Les microservices permettent un scaling horizontal de l'organisation dev avec un coût de coordination sub-exponentiel. Chaque équipe ne connaît que son voisinage local de services. Les grandes entreprises y trouvent aussi un intérêt : Conway's Law et l'Inverse Conway Maneuver permettent de poser du contrôle autour des frontières architecturales.
Dans un monolithe, personne ne se fait licencier quand vous supprimez une classe. Avec des microservices, aucune équipe n'élimine son raison d'être et ne se licencie elle-même. À la place, vous obtenez une v2 ou v3 qui étend les fonctionnalités du service. Votre startup des 2010's a maintenant six mille services possédés par des centaines de squads et personne ne sait comment ça marche.
Ce qui change avec l'IA
Vous mandatez que chaque dev (et non-dev) utilise des coding agents. Ça marche ! Volume de PRs explose. LOC modifiées explosent. Les petites features sortent plus vite : copy edits, tweaks graphiques, changements UX. Elles sont même testées derrière des feature flags, et les agents enlèvent automatiquement ce qui teste mal.
(Effet de bord : vos clients ne voient jamais deux fois la même app et rencontrent des paper-cut bugs au quotidien. Mais votre chatbot IA répond à leurs plaintes, donc vous n'entendez pas leur frustration tout de suite.)
Le problème : les gros sujets n'avancent toujours pas. Nouveaux marchés, nouveaux produits, features cross-cutting restent aussi lents à produire parce que votre architecture globale reste fragmentée.
Avec les agents IA, vous voulez scaler down votre équipe dev, mais l'architecture était optimisée pour scaler out. Vous avez besoin que chaque dev, avec son pod d'agents, possède des unités de code plus grandes — mais les frontières microservices sont trop petites et fragmentées.
Pendant ce temps, les news constantes de layoffs à grande échelle font que chaque dev a peur pour son job actuel et a peur de ne pas en retrouver. Donc personne ne lève la main pour dire « mon service ne devrait plus exister ». Plus probable : guerres de territoire et middle managers menant des campagnes d'annexion, le tout avec docs et decks IA-produits qui justifient leurs manœuvres.
Les forces à venir
Pour redessiner les frontières, plusieurs forces poussent dans le même sens :
- Il doit devenir beaucoup plus safe de ship : les agents réécrivent ou suppriment volontiers les tests, ou « réinterprètent » les résultats d'expérimentation pour atteindre leurs objectifs
- Les mécanismes de gouvernance doivent être reconstruits : scanners de sécurité, gouvernance de domaine, droits d'accès aux données. Prédiction : plus de breaches « DB endpoint laissée publique »

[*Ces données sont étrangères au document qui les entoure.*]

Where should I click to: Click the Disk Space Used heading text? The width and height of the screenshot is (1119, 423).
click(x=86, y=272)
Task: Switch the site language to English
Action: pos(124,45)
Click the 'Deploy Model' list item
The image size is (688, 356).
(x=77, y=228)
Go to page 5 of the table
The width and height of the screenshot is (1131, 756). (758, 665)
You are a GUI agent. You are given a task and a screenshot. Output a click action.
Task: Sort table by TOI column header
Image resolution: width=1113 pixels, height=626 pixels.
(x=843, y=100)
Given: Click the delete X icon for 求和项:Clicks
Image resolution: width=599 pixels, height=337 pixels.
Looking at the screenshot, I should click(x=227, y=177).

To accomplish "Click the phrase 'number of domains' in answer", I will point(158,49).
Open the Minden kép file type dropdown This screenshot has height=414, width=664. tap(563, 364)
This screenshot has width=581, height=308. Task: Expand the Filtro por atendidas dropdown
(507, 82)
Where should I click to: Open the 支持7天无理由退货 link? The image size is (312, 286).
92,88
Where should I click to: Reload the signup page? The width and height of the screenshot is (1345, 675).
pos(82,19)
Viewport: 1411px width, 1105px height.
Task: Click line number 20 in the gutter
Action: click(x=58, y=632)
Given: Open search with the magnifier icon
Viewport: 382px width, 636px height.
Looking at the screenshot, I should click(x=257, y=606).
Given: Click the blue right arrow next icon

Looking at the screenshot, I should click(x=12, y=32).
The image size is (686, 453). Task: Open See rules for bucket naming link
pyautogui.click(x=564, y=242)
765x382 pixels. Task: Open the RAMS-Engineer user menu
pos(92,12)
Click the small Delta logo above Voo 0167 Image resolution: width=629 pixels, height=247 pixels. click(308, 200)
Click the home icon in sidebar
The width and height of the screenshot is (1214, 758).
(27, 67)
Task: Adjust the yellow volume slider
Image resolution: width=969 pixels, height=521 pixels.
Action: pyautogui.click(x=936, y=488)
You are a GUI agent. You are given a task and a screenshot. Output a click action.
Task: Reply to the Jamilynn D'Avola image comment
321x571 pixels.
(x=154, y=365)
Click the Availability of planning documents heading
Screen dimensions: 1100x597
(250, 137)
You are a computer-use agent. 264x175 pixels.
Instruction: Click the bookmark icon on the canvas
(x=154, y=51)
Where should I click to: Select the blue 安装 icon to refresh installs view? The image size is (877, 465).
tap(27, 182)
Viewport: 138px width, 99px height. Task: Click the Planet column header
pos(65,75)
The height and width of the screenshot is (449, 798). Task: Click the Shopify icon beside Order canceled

- Le contrôle d'accès par tokens semble fondamentalement non-fixable : clés leakées exploitées en quelques minutes, aucun garde-fou immunisé contre le bypass agentique
- Chaque dev doit posséder des unités plus larges : le collective code ownership devient impossible quand le taux de changement dépasse la vitesse à laquelle un humain peut comprendre
- Les conflits de merge sont un gros problème à nouveau : deux devs avec leurs swarms créent des conflits massifs ; les résoudre dépense des tokens et gonfle les LOC sans créer de valeur
- Il faut une validation au-delà du code de test du même repo : les agents « fakent » en changeant le test au lieu de fixer le code
- La spécification des APIs doit être externalisée : les agents n'ont aucun respect pour la stabilité d'interface
Team Topologies à deux échelles
Il faut penser les team topologies à deux échelles : à l'intérieur du « pod » du développeur et de ses agents, et entre pods. C'est ça qui déterminera la vitesse de ship des grandes features cross-pod, plus que les taux de PR ou de LOC changées.